Top of Extract provided
Johnson & Johnson on Tuesday reported adjusted earnings and revenue that topped Wall Street’s expectations, and lifted its full-year guidance as sales in the company’s pharmaceutical and medical devices businesses surged.
It marks J&J’s first quarterly results since the company completed the separation from its consumer health spinoff Kenvue in August.
Upon that split, J&J lowered its full-year sales and profit guidance.
The drugmaker raised that revised outlook on Tuesday: J&J expects 2023 sales of $83.6 billion to $84 billion, compared to a previous guidance of $83.2 billion to $84 billion in August. J&J also expects adjusted earnings per share of $10.07 to $10.13, up from a previous forecast of $10.00 to $10.10.
Here’s what J&J reported compared with what Wall Street was expecting, based on a survey of analysts by LSEG, formerly known as Refinitiv:
- Earnings per share: $2.66 adjusted vs. $2.52 expected
- Revenue: $21.35 billion vs. $21.04 billion expected
J&J’s stock rose more than 1% in premarket trading Tuesday. Shares of J&J have dropped nearly 11% for the year, putting the company’s market value at roughly $379 billion.
The company, whose financial results are considered a bellwether for the broader health sector, said its sales during the quarter grew 6.8% over the same period last year.
The pharmaceutical giant reported net income of $4.31 billion, or $1.69 per share. That was flat compared with net income of $4.31 billion, or $1.62 per share, for the same period a year ago.
Excluding certain items, adjusted earnings per share were $2.66 for the period.
J&J reported $13.89 billion in pharmaceutical sales, which grew more than 5% year over year. That business division is focused on developing drugs across different disease areas.
The company said the growth was driven by sales of Darzalex, a biologic for the treatment of multiple myeloma, along with Erleada, a prostate cancer treatment, and other oncology treatments.
J&J’s blockbuster drug Stelara, which is used to treat a number of immune-mediated inflammatory diseases, also contributed to that growth. J&J will lose patent protection on Stelara later this year.
Bottom of Extract provided
Top of Extracted material
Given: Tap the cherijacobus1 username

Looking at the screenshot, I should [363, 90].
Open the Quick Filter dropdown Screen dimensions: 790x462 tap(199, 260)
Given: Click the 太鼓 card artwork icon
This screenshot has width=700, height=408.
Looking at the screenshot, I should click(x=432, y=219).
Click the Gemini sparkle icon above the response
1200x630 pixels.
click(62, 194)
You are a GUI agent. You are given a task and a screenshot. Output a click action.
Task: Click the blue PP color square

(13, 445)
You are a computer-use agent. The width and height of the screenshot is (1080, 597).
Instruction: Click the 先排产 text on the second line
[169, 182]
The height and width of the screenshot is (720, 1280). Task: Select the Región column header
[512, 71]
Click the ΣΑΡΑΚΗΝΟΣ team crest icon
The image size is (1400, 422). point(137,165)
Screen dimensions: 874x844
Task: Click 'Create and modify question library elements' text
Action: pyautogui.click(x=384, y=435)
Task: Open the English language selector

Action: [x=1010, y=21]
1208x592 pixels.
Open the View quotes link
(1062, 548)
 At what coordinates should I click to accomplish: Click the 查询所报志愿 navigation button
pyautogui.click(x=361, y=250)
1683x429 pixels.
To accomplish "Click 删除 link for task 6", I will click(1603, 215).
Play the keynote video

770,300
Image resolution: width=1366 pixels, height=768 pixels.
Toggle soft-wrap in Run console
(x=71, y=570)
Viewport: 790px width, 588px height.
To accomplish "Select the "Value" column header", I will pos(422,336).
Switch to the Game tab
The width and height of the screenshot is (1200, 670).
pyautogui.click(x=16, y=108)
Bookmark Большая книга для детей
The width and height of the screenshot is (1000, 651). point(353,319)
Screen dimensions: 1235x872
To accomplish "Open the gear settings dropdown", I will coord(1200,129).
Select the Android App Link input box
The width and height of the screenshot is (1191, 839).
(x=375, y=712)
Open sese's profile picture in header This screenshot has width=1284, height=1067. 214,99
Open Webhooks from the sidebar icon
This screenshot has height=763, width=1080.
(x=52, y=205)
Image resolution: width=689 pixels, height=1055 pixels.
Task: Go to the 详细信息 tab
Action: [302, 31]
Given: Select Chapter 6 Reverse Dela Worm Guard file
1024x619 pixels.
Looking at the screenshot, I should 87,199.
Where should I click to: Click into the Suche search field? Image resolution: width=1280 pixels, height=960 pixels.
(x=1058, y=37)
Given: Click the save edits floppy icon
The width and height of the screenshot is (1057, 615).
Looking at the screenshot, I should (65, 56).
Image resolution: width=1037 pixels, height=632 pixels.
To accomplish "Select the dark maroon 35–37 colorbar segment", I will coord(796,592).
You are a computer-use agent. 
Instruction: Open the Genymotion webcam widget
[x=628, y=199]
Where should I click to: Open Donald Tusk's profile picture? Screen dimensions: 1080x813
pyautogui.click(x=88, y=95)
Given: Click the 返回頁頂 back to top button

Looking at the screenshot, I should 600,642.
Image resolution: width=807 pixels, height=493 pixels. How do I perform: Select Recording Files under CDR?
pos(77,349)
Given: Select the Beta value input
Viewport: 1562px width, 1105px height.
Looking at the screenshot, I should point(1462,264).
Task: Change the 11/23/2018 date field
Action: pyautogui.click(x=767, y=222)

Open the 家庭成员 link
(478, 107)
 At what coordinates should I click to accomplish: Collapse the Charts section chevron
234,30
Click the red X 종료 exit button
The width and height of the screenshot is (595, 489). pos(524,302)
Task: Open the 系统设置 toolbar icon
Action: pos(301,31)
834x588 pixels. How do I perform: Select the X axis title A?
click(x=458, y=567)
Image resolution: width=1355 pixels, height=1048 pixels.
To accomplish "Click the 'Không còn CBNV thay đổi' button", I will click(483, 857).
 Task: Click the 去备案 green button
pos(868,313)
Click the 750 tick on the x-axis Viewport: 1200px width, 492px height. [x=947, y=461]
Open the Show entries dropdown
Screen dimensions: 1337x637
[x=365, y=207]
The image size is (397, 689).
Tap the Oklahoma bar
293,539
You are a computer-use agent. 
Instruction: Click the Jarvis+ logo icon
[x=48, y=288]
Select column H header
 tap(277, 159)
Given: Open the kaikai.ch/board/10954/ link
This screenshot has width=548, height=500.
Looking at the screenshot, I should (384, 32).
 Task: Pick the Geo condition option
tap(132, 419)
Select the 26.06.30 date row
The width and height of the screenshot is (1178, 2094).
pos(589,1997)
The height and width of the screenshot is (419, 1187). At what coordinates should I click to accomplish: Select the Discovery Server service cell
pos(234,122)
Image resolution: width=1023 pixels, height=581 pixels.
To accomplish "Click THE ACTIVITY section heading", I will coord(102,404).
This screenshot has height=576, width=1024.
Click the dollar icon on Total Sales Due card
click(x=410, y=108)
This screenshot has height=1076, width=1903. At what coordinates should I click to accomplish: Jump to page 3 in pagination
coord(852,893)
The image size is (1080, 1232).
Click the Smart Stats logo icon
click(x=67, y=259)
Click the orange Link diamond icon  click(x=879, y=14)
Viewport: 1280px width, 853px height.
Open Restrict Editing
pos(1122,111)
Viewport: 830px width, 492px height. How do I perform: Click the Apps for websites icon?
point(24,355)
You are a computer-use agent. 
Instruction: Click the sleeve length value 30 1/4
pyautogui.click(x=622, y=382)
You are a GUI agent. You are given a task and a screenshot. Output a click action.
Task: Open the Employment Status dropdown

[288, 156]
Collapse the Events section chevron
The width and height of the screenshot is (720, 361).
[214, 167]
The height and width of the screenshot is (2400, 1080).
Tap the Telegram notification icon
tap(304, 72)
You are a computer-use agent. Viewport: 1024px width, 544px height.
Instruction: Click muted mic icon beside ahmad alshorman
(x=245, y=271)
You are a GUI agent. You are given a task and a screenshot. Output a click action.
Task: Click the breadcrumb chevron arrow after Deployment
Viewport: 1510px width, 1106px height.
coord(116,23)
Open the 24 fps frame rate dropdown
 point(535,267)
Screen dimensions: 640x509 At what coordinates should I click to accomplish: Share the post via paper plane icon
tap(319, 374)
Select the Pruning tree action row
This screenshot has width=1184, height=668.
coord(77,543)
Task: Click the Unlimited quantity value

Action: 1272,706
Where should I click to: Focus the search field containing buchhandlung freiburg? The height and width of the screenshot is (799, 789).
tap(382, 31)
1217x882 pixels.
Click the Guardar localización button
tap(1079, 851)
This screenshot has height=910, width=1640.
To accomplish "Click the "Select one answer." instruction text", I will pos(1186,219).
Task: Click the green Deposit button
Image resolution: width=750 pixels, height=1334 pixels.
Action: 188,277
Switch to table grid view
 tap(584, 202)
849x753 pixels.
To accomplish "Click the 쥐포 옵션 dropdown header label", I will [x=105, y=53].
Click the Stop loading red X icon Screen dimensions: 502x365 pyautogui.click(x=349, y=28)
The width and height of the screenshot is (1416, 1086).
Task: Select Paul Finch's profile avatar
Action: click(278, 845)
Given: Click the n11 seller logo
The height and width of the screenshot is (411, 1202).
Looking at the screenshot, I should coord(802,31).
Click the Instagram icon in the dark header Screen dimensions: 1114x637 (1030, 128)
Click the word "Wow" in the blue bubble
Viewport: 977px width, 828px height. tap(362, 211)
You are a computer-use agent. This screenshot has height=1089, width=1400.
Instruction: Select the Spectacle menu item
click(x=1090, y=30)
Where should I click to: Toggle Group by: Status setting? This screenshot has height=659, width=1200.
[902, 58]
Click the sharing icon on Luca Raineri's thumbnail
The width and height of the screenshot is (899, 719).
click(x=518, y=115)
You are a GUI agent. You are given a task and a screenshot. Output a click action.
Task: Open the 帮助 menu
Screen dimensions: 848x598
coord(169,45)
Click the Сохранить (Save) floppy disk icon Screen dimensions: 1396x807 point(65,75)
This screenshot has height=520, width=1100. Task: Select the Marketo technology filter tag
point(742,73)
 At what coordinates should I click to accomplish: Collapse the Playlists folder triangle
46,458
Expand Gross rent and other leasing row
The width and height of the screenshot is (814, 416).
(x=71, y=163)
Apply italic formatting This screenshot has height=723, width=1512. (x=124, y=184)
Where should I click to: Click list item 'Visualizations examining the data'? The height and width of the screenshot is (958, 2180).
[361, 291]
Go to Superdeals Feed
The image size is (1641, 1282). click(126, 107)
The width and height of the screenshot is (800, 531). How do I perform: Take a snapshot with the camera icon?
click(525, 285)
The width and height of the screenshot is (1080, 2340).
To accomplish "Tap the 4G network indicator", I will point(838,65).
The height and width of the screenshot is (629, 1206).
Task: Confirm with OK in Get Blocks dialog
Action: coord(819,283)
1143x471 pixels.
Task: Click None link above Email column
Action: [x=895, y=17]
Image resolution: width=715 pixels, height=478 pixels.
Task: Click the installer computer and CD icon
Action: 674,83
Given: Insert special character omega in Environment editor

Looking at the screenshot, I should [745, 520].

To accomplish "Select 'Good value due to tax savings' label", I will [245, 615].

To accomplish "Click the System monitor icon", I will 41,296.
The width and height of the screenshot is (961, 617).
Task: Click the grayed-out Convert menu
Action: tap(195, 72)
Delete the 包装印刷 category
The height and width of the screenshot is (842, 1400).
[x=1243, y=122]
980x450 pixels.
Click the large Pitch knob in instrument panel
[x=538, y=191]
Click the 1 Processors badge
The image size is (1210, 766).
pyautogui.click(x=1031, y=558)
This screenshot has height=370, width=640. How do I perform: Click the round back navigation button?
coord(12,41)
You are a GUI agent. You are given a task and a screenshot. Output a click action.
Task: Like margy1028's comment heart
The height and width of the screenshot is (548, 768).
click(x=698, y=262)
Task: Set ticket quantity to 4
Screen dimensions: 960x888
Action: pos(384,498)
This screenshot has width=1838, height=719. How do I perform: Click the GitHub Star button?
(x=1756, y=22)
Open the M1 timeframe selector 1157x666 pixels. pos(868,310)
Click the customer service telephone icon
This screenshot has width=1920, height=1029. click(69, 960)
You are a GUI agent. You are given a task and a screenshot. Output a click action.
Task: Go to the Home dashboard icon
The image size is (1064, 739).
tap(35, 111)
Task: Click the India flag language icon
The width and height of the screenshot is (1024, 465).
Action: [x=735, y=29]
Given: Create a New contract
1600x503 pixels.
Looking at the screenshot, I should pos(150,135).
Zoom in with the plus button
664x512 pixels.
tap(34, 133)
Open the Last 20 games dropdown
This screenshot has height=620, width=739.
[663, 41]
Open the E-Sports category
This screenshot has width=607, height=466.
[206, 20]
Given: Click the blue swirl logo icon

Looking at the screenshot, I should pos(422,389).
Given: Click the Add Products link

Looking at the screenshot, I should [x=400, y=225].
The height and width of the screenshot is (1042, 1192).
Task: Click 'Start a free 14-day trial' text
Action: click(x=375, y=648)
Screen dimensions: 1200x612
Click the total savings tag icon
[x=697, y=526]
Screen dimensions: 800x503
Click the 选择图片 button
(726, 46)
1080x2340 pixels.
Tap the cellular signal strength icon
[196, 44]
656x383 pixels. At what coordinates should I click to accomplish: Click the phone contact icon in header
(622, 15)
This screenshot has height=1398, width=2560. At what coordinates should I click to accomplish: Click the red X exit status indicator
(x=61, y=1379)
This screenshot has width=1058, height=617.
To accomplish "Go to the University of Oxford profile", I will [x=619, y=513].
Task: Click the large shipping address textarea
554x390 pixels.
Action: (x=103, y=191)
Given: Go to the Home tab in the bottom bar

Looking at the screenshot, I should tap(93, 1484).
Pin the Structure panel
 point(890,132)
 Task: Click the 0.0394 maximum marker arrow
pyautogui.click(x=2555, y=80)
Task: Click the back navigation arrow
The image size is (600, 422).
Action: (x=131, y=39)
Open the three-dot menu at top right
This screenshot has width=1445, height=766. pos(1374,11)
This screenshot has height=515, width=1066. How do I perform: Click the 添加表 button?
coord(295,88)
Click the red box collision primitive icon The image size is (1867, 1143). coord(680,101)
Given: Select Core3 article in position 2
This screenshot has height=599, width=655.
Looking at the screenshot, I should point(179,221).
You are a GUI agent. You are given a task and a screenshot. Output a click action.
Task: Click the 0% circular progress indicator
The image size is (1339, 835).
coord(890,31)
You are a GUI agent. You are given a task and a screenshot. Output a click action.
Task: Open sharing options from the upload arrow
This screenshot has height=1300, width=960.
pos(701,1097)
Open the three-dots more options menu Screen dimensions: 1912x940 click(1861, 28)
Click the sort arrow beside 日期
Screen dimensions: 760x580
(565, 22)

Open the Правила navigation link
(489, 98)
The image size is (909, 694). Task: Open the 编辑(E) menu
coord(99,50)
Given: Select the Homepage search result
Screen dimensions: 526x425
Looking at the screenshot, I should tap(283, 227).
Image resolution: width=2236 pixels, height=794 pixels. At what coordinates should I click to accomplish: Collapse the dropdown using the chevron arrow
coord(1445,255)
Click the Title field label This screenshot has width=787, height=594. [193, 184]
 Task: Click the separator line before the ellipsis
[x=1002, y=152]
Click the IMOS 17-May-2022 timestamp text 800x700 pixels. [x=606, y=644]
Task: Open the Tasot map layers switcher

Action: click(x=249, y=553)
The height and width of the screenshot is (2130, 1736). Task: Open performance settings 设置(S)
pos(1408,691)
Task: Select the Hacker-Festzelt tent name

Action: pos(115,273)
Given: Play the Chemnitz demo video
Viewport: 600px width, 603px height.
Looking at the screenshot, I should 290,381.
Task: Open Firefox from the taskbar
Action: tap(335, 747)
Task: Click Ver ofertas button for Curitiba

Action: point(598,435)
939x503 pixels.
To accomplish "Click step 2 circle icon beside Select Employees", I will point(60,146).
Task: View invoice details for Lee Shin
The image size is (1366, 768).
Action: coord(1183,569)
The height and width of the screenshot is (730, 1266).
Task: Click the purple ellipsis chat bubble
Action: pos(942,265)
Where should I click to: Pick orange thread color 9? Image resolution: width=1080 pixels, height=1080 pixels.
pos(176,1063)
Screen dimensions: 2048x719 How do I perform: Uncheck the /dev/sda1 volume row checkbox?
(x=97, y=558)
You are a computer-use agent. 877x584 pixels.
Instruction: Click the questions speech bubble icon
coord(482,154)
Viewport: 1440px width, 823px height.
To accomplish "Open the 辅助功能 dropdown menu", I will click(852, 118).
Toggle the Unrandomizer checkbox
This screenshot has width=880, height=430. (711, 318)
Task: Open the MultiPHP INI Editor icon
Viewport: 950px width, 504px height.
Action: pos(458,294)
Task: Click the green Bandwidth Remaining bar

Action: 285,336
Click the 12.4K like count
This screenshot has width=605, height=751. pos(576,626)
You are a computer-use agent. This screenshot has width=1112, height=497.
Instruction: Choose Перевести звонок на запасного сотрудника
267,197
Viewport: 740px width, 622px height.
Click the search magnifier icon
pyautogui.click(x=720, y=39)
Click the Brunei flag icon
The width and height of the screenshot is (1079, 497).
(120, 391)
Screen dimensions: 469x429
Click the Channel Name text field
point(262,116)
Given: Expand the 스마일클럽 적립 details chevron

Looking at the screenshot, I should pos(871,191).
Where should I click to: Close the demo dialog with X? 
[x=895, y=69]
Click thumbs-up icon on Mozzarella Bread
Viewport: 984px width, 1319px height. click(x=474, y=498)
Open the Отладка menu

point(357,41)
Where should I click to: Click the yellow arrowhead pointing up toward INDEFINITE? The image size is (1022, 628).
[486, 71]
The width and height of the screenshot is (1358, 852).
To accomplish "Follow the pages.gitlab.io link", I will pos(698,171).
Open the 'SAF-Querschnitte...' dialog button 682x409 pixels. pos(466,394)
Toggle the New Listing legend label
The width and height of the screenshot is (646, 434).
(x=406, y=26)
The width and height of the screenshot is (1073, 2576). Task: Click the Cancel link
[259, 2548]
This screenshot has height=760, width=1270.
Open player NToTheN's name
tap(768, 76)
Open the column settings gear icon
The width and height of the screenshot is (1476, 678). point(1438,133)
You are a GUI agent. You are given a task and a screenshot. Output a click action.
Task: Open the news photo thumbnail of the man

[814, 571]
Bottom of Extracted material
Tasks to perform =>
[1] Summarize the Johnson & Johnson earnings report in two sentences.
[2] Reproduce the Johnson & Johnson earnings report from "The pharmaceutical giant" to "later this year.", renaming "pharmaceutical giant" as "health care conglomerate".
[3] Extend the Johnson & Johnson earnings report past its final sentence.
The items bear no relation to the Johnson & Johnson earnings report.

Results of the tasks =>
[1] In its first quarterly results since separating from Kenvue, Johnson & Johnson beat Wall Street's expectations with adjusted earnings per share of $2.66 and revenue of $21.35 billion, and it raised its full-year sales and earnings guidance. Quarterly sales grew 6.8% from a year earlier, and pharmaceutical sales of $13.89 billion were driven by Darzalex, Erleada, other oncology treatments and Stelara.

[2]
The health care conglomerate reported net income of $4.31 billion, or $1.69 per share. That was flat compared with net income of $4.31 billion, or $1.62 per share, for the same period a year ago.
Excluding certain items, adjusted earnings per share were $2.66 for the period.
J&J reported $13.89 billion in pharmaceutical sales, which grew more than 5% year over year. That business division is focused on developing drugs across different disease areas.
The company said the growth was driven by sales of Darzalex, a biologic for the treatment of multiple myeloma, along with Erleada, a prostate cancer treatment, and other oncology treatments.
J&J’s blockbuster drug Stelara, which is used to treat a number of immune-mediated inflammatory diseases, also contributed to that growth. J&J will lose patent protection on Stelara later this year.

[3]
Meanwhile, sales for the company’s medical devices business rose to nearly $7.46 billion, up 10% from the third quarter of 2022.
J&J said its acquisition of Abiomed, a cardiovascular medical technology company, in December fueled that rise.
J&J said growth came from electrophysiological products, which evaluate the heart’s electrical system and help doctors understand the cause of abnormal heart rhythms. Wound closure products and devices for orthopedic trauma, or serious injuries of the skeletal or muscular system, also contributed.
The third-quarter results come amid investor anxiety over the thousands of lawsuits claiming that J&J’s talc-based products were contaminated with the carcinogen asbestos, which caused ovarian cancer and several deaths.
Those products, including J&J’s namesake baby powder, now fall under Kenvue. But J&J will assume all talc-related liabilities that arise in the U.S. and Canada.
In 2021, J&J offloaded its talc liabilities into a new subsidiary, LTL Management, and immediately filed for Chapter 11 bankruptcy protections. But a federal bankruptcy judge in July rejected J&J’s second attempt to resolve those lawsuits in bankruptcy.
J&J previously said LTL Management intends to appeal the decision.
J&J will hold a conference call with investors at 8:30 am ET.